- Opening Delimiter -
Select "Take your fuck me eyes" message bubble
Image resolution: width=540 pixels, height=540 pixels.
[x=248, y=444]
- Closing Delimiter -
- Opening Delimiter -
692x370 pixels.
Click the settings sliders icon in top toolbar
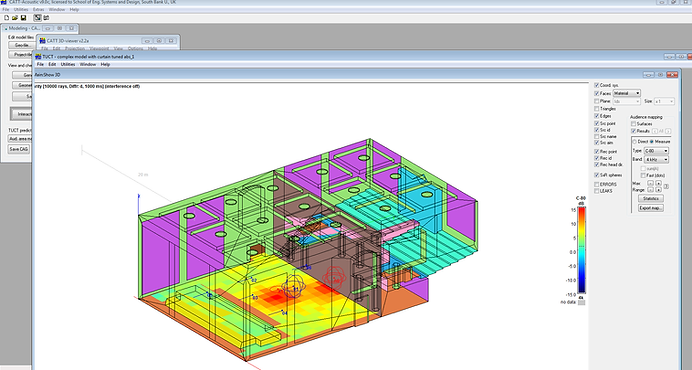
- Closing Delimiter -
— What you have to do —
Could you repeat exactly the lines in the listing above from the one with "692x370 pixels." down to the one with "Click the settings"? Include both of those lines.

— Result of this task —
692x370 pixels.
Click the settings sliders icon in top toolbar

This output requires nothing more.